Writer/director Joe Swanberg premiered his movie Saturday night at the South By Southwest film festival. Known for indie flicks with minuscule budgets, he brought his eighth film to the Austin gathering. It’s also easily the biggest production, with a cast featuring Olivia Wilde, Anna Kendrick, Jake Johnson and Ron Livingston.
Walking the red carpet, Swanberg said he didn’t feel extra pressure despite the more-lavish production.
“The film grew to its size really organically,” he said. “There wasn’t a concerted effort to make something bigger; it’s just that this was a story that I wanted to tell and then, as the actors came on board, the budget grew.”

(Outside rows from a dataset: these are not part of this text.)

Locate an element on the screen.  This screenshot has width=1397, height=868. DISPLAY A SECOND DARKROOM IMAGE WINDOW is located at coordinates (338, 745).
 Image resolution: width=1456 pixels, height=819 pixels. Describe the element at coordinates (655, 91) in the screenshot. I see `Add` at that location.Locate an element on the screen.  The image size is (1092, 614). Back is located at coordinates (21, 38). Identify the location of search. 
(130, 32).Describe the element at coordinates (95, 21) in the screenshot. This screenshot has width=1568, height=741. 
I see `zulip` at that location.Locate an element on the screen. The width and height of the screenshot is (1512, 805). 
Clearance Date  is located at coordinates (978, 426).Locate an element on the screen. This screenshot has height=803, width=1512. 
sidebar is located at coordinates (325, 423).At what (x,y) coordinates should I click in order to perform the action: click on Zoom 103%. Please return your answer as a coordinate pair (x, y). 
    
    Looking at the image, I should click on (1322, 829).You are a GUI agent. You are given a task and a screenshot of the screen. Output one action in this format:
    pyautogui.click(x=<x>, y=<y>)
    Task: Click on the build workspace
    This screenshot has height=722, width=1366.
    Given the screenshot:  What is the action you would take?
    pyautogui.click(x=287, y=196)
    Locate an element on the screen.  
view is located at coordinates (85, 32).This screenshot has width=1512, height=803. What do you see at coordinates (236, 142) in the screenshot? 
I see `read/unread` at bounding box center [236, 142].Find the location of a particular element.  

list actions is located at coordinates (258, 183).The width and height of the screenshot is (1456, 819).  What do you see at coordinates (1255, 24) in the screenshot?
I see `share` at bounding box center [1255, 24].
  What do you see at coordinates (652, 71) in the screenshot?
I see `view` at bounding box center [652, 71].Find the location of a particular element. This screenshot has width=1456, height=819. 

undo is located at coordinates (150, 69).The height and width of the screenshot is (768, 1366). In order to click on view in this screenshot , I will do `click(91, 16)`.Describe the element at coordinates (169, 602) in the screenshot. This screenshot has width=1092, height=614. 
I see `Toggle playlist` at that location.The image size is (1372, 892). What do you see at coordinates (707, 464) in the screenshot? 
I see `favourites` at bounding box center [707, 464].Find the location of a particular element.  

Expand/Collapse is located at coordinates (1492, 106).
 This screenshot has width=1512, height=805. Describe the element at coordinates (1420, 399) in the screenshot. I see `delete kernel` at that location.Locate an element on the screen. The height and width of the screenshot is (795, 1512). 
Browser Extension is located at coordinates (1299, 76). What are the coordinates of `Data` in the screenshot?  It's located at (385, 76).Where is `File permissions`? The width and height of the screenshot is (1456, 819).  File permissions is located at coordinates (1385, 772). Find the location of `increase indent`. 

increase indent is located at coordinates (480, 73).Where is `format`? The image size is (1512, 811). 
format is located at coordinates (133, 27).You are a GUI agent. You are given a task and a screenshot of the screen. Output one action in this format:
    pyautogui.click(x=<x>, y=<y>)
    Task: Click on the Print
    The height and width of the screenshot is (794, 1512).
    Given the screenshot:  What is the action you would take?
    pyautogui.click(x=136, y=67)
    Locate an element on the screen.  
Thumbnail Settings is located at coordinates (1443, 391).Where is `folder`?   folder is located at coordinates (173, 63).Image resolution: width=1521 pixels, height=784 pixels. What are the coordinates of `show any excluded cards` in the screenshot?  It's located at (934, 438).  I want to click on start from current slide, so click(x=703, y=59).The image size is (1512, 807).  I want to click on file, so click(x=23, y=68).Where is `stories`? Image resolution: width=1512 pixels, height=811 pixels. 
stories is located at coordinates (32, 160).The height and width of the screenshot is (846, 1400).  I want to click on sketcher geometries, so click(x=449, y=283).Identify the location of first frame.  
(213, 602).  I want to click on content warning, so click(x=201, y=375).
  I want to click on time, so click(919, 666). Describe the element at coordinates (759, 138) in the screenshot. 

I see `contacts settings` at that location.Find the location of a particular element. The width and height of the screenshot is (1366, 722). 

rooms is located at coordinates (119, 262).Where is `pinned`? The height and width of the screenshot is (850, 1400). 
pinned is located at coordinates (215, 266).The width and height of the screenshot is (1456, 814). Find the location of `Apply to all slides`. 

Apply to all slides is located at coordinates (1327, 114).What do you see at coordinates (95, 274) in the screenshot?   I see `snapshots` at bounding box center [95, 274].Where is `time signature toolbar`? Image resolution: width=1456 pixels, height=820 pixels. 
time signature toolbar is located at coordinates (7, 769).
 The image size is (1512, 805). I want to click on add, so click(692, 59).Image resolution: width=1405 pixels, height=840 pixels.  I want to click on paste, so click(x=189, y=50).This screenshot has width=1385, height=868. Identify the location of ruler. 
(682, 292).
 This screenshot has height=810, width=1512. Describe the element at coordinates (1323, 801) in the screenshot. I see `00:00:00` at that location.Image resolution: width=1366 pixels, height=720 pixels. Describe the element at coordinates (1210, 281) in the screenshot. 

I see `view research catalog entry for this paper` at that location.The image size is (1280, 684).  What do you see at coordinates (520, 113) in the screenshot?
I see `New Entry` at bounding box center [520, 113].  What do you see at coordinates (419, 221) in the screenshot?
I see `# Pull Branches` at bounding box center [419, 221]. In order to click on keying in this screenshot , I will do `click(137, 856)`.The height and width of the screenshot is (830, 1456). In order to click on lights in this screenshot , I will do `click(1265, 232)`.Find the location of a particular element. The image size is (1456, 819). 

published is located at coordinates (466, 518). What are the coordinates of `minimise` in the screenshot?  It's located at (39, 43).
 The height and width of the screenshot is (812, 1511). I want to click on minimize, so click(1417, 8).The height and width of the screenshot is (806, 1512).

Though the plot was scripted, Swanberg had the actors improvise their dialogue so that the audience could “see real people coming through.”
“You’re not watching famous Hollywood actors playing roles, what you’re seeing is their personalities shining through,” he said. “They’re still playing characters, but they’re bringing a lot of themselves into it.”
Wilde said she so relished making her lines up as she went along that “Drinking Buddies is the highlight of her career so far.
“It’s the thing I’m most proud of,” she said. “I feel that I devoted myself to this in a way I’ve never done. Improvising the entire film meant that I was constantly creating.”
Wilde and Jake Johnson of TV’s “New Girl” play colleagues at a Chicago brewery whose close friendship teeters on turning into something more _ even though both are in relationships with other people.
Kendrick, who garnered an Oscar nomination for best supporting actress for “Up in the Air” and also starred in “Pitch Perfect” and “50/50,” plays Johnson’s girlfriend. Livingston, of “Office Space” fame is involved with Wilde. But another star of the movie is beer, with bottles and glasses and plastic cups of it being swigged from copiously throughout.
The movie features few characters _ though Swanberg himself makes a cameo _ and the dialogue they share often feels spontaneous. That left a packed-house crowd at the Texas capital’s stately Paramount Theatre laughing early and often on the festival’s second night.
“It’s a different muscle,” Livingston said of improvising. He added of Swanberg: “He’ll go without a net. He’s not afraid to change the story as we go.”
Johnson said he came of age improvising on stage and continues to do so at times on his television show.
“Joe knew what he wanted so it wasn’t free form,” Johnson said. “It was very disciplined improv.”
Swanberg lives in Chicago and filmed on-location at breweries there. An avid home-brewer, he said he picked up more than a few choice tips during shooting.
“Making a movie in a brewery,” Swanberg said, “that’s about the greatest thing I could imagine.”